Thank you, Terri. Hope you are ok too. These are crazy times but we are so lucky to be where we are. Hope you are well.
Kay Uí Chinnéide said:
Glad you are OK.
Thank you, Kay. Good to hear from you. Hope you are well.
Fiona Lennon said:
Hi, I am delighted to read your post and hear about Padraig. Take care and keep safe. Thank you. Fiona x
Thank you, Fiona. Great to hear from you. Stay safe!
Mannick (... of John, from Spain) said:
What a surprise yesterday evening ! Thank you Reinhardt for coming back ! So happy…
I have been thinking of you so much, especially over the past weeks, wondering how you are doing. Hope all is well!
Kathy Kennedy said:
Delighted to see this update. welcome back!

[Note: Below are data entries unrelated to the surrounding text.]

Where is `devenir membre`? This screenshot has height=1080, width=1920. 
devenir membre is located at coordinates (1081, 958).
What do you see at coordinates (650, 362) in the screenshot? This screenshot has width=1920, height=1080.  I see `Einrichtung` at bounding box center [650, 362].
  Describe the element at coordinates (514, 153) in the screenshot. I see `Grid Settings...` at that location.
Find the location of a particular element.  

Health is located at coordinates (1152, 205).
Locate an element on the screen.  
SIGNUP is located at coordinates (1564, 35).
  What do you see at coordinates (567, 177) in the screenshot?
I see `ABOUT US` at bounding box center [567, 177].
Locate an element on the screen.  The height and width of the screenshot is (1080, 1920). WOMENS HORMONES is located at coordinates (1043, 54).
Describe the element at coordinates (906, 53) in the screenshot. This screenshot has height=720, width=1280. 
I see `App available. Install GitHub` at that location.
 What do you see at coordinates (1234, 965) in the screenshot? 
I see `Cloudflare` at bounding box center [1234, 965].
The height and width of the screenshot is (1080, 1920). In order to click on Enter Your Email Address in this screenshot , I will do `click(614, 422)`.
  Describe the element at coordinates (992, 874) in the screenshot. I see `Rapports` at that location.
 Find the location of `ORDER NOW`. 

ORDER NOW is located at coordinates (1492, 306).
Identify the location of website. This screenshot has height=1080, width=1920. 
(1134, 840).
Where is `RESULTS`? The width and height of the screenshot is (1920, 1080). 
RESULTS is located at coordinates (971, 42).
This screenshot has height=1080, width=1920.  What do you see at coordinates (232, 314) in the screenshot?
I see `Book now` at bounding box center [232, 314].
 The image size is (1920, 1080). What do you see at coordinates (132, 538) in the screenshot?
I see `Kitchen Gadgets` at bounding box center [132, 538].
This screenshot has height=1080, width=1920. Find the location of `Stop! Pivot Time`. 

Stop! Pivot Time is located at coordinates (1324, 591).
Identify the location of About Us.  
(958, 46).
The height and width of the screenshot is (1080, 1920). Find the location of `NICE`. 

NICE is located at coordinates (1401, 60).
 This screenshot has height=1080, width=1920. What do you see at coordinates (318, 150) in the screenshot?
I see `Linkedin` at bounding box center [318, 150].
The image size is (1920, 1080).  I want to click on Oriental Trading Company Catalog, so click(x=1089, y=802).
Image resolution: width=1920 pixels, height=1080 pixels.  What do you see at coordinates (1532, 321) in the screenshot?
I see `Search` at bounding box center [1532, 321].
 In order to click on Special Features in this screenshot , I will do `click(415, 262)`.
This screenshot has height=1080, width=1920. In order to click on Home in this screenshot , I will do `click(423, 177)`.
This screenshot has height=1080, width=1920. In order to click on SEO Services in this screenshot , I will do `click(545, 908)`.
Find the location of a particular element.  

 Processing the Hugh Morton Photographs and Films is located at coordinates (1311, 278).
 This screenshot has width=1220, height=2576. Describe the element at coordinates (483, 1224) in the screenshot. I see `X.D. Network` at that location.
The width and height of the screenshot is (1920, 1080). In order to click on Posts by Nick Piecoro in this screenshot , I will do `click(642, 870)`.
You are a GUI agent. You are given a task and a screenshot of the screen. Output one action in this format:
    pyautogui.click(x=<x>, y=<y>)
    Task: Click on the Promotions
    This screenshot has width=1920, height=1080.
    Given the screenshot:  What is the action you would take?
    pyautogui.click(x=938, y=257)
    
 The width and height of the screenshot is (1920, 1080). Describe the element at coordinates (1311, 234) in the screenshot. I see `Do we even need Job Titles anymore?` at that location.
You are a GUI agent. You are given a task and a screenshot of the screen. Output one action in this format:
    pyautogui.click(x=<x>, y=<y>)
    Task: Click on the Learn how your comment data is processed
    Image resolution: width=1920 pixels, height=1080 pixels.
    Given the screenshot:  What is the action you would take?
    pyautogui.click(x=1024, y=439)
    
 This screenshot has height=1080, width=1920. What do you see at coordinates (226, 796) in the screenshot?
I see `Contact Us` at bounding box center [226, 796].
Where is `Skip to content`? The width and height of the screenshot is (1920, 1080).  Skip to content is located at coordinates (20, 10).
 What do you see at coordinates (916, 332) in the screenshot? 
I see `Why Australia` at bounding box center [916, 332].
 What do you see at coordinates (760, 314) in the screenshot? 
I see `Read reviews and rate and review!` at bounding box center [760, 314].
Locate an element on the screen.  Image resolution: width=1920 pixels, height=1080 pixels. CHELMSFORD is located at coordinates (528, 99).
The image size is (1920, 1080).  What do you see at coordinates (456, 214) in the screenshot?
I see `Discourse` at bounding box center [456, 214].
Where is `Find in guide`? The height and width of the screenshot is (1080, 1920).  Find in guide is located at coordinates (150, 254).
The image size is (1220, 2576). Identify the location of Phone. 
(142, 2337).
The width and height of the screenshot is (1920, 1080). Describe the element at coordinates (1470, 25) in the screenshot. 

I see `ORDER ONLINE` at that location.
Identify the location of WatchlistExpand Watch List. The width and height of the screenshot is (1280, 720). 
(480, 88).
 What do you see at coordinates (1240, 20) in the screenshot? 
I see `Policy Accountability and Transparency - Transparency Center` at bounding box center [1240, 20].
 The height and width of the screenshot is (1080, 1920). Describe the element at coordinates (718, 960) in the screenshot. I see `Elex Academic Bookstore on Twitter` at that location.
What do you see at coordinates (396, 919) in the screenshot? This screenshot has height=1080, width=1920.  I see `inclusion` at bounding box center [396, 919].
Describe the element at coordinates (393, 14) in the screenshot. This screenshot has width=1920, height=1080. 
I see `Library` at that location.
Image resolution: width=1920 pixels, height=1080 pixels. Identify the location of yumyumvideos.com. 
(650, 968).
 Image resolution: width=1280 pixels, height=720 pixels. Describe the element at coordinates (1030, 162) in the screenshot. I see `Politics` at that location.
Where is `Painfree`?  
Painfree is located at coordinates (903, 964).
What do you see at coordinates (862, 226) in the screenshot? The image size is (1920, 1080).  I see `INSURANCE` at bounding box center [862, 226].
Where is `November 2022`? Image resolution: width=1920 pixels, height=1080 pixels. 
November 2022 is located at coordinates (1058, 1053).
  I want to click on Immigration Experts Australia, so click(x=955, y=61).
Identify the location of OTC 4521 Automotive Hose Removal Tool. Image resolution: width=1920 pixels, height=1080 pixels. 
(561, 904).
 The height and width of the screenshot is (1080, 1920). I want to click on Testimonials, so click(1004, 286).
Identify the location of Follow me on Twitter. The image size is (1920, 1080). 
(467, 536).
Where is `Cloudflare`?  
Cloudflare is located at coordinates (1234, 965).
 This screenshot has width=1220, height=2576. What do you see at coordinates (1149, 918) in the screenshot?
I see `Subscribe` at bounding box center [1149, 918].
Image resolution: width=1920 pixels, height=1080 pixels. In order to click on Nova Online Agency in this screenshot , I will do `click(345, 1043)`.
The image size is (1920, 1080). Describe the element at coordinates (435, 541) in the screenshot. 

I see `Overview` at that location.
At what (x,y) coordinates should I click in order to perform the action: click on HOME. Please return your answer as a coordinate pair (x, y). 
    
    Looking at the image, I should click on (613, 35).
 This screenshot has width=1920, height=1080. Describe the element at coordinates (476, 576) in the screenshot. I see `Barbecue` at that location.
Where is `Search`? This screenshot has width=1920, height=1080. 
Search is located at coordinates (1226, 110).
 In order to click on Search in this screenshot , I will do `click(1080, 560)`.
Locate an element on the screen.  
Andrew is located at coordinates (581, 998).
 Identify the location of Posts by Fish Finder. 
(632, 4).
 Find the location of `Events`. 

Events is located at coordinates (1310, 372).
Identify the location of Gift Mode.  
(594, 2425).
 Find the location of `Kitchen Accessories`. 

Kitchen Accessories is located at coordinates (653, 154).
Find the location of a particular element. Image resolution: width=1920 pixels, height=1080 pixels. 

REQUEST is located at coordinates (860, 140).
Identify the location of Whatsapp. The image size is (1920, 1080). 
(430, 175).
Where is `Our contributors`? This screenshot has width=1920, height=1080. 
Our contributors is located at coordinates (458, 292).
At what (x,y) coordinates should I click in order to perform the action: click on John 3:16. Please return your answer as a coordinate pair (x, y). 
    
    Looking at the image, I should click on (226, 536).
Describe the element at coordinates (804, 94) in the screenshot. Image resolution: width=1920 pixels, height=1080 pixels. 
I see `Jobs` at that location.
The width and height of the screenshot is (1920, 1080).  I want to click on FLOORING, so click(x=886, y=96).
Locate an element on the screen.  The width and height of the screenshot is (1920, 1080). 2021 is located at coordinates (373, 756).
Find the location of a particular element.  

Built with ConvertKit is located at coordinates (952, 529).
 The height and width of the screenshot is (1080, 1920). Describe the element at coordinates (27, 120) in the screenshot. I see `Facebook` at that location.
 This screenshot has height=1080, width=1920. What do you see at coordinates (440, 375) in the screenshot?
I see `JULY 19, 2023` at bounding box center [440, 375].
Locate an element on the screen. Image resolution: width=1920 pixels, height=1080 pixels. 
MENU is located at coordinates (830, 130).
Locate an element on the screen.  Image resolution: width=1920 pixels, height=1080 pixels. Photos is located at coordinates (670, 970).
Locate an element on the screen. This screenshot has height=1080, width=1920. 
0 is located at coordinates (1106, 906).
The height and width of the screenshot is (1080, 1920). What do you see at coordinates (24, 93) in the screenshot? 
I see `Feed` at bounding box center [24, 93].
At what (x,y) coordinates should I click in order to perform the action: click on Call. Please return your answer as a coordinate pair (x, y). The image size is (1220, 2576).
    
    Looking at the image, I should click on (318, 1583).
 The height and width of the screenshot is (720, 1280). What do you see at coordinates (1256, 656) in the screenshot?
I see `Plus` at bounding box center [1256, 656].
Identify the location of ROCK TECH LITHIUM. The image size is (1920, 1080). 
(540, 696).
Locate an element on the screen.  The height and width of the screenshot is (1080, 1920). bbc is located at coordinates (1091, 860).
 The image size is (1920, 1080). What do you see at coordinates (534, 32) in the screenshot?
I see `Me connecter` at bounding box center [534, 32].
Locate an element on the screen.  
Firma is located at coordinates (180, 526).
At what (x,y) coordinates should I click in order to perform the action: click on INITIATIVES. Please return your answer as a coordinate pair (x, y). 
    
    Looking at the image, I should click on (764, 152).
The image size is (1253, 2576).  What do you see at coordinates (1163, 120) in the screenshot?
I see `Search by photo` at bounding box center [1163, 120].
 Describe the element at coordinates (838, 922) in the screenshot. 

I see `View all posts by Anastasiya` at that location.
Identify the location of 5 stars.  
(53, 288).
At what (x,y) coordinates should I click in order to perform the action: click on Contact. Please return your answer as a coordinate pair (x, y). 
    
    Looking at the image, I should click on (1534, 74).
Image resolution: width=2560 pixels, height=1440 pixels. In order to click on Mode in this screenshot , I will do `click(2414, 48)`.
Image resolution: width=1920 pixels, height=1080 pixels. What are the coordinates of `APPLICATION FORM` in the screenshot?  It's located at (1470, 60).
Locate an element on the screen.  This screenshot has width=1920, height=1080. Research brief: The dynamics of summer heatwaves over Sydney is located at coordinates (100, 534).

Thank you, Kathy! Good to hear from you too!
Eva Pérez said:
Hola y me alegro de leerte otra vez. Deseando estés mejor y que Pádraig y toda la familia podais sobrellevar este confinamiento añadido.
Un abrazo grande y mucho ánimo, os admiro mucho, lo estais haciendo muy bien
Saludos a todos. Cuidate!
Hola Eva – tomando en cuenta todo lo que está pasando por el mundo nosotros estamos muy bien. Estar en contacto con nuestros amigos ayuda mucho. Tus palabras de apoyo nos dan la fuerza, la esperanza, y la confianza para seguir. Yo te admiro mucho at ti porque eso de pensar en otros, cuidar a otros, preocuparse por otros e intentar apoyarles es lo mejor que podemos hacer con nuestra vida. Sé que suena algo ‘cheesy’ … 🙂 Gracias
Christina Janssen said:
So happy to read your post today! Im glad you are ok, thank you for the update!
Hallo Christina! – When all this is over, we must meet!
so glad to receive another post after so long. Thank you for sharing your thoughts again. Whenever it is possible let us know how Padraig and the family are. Love to you and Pat from
Gisela and Heinz
So good to hear from you, too, Gisela! We are all ok here. Not bored at all. I am beginning to like the quietness outside. Always wanted to live in the country and always regretted a bit that it never worked out. Now it feels like as if the country has come to us. Not having to think about what to shop for – we aren’t going to shops at the moment – is no loss either.
In Ireland, more than half of the people dying die in nursing homes. On most days, the average age of those dying is 80+, on some days 90+. They don’t even make it into hospitals. And they are not allowed visitors, even on their death bed. Wo soll das alles enden?
Hope you all stay healthy and safe.
Good to hear your news. Sometimes I send Padraig tweets; You are relentless in your efforts to improve Padraig’s quality of life and I am so glad his friends remain a constant force. You reminded me of my mum who passed away 2 years ago: I always was great a drawing up timetables and plans (not so good at studying) and then in later life I still had so many plans. The wisdom of my mum a GP running her own rural practices of 50+ years used to say to me just what you wrote about only her interpretation was shorter “God sees you make plans and he laughs”.
Inverse is a link you may be interested in. It is Tesla and he has interesting article today about psychological impact on people of this enforced social distancing.
Keep Safe; Keep Strong.
You too – it’s great to see how you keep going, Michelle. Life is full of challenges. Mostly, they come out of nowhere. There is no such thing as a smooth ride… With the help of each other we keep going.
Donna Parrish said:
Reinhard, it is good to see this post. I think of you often and had hoped that all was going well.
Regards to all your family.
It is good to be in touch again, Donna. Alive and kicking. Thank you for being with us! Hope you’re keeping well.